Read the Original Article at InformationWeek

1   2   3  
At least five innovative data warehousing practitioners have stepped up to share their stories for our "mastering big data" feature article planned for August 9. Their accounts show that application-specific needs are diverse, making generic speed, feed and TPC-H benchmark claims all the more irrelevant.

I'll get to the list of my latest customer interviews in a moment, but first a refresher. As I detailed in this column, the big-data era isn't new. Despite claims that the market is suddenly red-hot (now that the big vendors have finally responded), data volumes have been steadily growing for years.

Pioneering independent vendors have led the way toward highly scalable and performance-oriented approaches including massively parallel processing (MPP), column-store databases, in-database analysis and, more recently, NoSQL approaches. Going back to the well of stories published at IntelligentEnterprise.com in recent years, consider the examples of Sweden's TradeDoubler and India's Reliance Communications, shared in this story posted in June 2008.

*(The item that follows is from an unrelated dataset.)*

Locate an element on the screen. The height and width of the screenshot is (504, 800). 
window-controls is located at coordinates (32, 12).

TradeDoubler is a pan-European new-media marketing firm that needed faster load speed and analytic performance than it could achieve in an existing Oracle deployment. The company chose Infobright, which offers a column-store database that runs on commodity symmetric multiprocessor (SMP) hardware -- TradeDoubler chose a $12,500 Dell server that's probably much cheaper today.

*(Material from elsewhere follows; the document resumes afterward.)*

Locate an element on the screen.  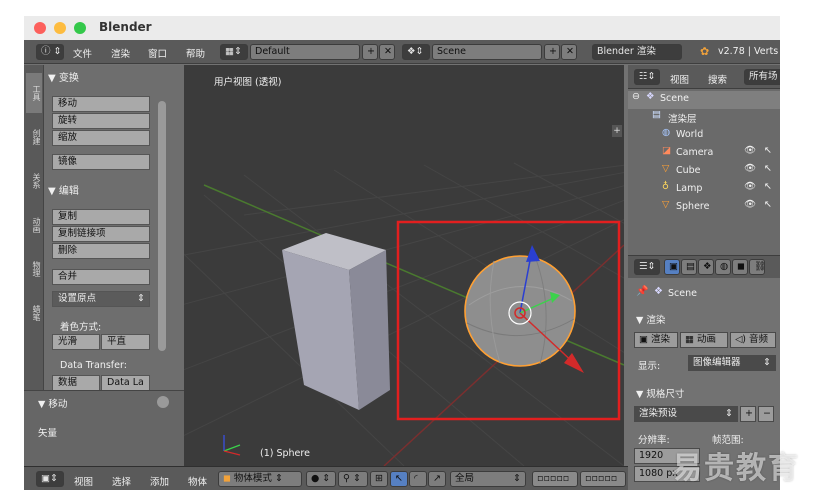
object-context-tab: ◼ is located at coordinates (740, 267).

In June '08, TradeDoubler had more than 125,000 Web sites in its network and was tracking 20 billion ad impressions, 265 million unique visitors and 12 million leads per month. The mart retains only three days' worth of clickstream data and 60 days' worth of aggregated online order data, so it was actually less than a terabyte in size. But with rapid data turnover, TradeDoubler was loading 2 billion rows of data per day, and it was hitting a wall.

"We had a one person working with the data full time, but depending on the complexity of the queries, it took anywhere from half a data to two days to get the data out," explained CTO Ola Uden.

TradeDoubler was able to load, rebuild and query the Infobright database all within the same day. The gains were due partly to the column-store compression (said to be 30 times that of a relational database) and partly due to the fact that Infobright auto indexes and doesn't need the partitioning and tuning required to make relational databases perform. (Infobright says its database requires up to 90% less admin work than Oracle, Microsoft SQL Server or IBM DB2 and is half the cost in terms of licensing and storage requirements.)

TradeDoubler's example is one of big-data loading and turnover rather than sheer scale, and it's common workload requirement in Web clickstream analysis. TradeDoubler could have easily built a larger-scale, higher-performance Oracle-based warehouse (even before the fall 2009 introduction of Oracle Exadata V2), but Uden said the costs would have been much higher than its Infobright investment.